RECORDS SHOWN -
# # #

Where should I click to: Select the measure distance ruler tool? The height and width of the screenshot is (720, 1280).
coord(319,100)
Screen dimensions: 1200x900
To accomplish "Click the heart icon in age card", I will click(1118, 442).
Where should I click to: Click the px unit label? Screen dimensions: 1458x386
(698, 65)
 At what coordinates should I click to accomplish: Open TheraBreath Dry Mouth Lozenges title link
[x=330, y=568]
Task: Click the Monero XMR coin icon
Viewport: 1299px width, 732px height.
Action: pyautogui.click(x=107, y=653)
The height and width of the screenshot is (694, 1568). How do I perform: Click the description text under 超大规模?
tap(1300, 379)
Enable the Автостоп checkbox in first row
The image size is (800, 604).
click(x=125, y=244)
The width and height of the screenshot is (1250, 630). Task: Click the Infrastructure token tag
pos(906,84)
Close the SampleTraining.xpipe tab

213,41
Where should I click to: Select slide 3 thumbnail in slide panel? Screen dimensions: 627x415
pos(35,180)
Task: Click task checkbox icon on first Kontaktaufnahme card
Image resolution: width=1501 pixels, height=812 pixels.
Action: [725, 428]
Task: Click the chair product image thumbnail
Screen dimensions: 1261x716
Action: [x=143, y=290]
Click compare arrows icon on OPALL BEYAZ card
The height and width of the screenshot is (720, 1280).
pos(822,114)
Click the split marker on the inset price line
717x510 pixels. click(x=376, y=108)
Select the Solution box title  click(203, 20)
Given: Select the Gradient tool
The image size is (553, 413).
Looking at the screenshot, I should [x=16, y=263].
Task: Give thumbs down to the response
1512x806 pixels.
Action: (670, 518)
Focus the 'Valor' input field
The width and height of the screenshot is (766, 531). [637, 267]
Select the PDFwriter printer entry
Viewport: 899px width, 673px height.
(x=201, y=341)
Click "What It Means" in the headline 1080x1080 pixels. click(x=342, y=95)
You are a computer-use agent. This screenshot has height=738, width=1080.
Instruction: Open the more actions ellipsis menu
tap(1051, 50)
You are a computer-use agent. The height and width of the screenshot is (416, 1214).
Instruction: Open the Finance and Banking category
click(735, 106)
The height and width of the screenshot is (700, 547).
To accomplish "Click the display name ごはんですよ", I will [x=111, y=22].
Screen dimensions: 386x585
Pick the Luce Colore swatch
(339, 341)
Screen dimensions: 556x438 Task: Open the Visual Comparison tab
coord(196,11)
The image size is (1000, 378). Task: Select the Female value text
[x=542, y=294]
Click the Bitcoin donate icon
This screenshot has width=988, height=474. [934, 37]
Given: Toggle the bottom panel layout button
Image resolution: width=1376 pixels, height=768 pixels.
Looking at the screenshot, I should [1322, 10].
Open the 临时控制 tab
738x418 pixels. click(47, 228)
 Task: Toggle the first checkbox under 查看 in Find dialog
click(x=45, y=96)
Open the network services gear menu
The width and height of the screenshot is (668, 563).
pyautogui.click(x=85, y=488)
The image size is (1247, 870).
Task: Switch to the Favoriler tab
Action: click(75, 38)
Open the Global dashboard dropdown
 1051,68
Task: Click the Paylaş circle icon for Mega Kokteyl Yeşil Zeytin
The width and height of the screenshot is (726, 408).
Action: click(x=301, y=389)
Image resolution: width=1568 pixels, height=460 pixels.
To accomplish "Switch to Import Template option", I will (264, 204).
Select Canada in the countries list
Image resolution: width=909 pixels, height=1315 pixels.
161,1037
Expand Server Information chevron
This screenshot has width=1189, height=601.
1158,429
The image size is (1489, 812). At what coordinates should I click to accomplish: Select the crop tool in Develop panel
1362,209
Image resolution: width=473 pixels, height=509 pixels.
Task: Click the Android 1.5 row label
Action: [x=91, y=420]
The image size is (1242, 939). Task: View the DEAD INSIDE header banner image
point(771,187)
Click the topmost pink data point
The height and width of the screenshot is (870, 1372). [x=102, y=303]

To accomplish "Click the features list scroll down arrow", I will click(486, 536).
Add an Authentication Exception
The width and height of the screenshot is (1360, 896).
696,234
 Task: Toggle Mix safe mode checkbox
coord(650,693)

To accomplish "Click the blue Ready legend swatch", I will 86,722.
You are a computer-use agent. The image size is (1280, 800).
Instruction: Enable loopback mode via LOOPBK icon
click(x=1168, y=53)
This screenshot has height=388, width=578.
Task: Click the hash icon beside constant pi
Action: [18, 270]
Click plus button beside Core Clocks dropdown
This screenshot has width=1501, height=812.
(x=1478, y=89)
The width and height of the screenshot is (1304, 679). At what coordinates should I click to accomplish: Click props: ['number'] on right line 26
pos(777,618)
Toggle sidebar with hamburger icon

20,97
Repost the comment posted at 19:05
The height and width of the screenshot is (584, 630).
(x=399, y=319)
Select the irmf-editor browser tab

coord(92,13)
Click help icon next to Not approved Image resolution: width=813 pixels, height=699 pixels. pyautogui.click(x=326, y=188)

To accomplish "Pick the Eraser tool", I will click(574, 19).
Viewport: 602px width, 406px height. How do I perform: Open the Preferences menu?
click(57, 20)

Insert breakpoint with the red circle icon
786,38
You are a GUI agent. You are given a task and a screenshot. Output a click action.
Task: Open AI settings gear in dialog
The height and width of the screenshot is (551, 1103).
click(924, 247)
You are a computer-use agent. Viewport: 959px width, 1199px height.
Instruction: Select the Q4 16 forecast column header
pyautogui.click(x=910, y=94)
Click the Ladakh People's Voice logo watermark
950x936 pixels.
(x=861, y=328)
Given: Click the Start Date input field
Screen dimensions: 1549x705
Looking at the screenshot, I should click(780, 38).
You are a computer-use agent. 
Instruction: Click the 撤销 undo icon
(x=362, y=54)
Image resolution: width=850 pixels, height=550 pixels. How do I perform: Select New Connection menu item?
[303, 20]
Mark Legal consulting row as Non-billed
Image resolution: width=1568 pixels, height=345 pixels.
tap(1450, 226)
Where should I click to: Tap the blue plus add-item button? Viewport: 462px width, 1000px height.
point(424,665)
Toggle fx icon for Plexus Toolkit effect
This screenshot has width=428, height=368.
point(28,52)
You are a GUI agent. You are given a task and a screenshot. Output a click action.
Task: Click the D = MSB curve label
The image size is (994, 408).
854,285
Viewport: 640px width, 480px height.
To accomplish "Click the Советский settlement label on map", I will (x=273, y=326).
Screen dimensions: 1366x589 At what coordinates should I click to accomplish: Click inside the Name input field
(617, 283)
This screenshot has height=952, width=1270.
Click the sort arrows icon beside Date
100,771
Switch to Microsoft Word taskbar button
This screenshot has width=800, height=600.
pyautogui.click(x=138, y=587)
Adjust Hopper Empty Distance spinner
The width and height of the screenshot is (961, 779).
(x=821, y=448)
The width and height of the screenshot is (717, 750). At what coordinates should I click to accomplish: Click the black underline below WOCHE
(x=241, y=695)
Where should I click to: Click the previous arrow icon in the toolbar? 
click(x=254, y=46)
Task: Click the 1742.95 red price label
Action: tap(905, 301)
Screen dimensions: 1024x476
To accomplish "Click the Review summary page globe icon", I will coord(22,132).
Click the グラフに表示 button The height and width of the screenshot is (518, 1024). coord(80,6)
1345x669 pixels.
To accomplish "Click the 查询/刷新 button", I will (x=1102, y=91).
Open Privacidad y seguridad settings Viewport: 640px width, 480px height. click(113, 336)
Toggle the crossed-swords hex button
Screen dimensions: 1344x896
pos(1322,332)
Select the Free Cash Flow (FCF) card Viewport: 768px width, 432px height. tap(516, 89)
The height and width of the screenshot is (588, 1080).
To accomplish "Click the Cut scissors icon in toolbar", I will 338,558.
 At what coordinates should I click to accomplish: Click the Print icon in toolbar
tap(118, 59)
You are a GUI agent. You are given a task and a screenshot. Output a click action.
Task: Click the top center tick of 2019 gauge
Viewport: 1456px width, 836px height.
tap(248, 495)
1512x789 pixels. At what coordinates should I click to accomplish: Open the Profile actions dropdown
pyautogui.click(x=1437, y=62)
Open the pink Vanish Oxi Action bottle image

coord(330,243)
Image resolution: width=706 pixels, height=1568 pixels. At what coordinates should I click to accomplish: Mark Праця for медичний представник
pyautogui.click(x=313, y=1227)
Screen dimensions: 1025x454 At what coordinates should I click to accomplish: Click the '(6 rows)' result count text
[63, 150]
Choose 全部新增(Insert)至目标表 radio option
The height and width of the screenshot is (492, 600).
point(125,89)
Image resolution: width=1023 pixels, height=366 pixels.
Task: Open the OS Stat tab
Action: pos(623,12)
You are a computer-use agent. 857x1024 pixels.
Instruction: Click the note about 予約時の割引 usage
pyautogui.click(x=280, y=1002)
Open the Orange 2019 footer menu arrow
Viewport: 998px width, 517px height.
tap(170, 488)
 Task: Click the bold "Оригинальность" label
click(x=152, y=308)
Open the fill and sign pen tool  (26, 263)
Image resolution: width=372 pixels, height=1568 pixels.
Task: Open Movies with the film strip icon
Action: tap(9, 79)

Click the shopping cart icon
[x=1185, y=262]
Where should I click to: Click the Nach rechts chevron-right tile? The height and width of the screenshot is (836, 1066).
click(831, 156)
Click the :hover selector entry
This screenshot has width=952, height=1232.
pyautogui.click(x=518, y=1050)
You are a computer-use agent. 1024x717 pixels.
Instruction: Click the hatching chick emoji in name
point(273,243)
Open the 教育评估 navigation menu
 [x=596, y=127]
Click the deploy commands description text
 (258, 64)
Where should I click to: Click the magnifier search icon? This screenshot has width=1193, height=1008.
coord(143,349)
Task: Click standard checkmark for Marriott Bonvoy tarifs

# # #

Your task is to collect every line above that contains the word "card".

WRITTEN RESPONSE -
To accomplish "Click the heart icon in age card", I will click(1118, 442).
Task: Click task checkbox icon on first Kontaktaufnahme card
Click compare arrows icon on OPALL BEYAZ card
Select the Free Cash Flow (FCF) card Viewport: 768px width, 432px height. tap(516, 89)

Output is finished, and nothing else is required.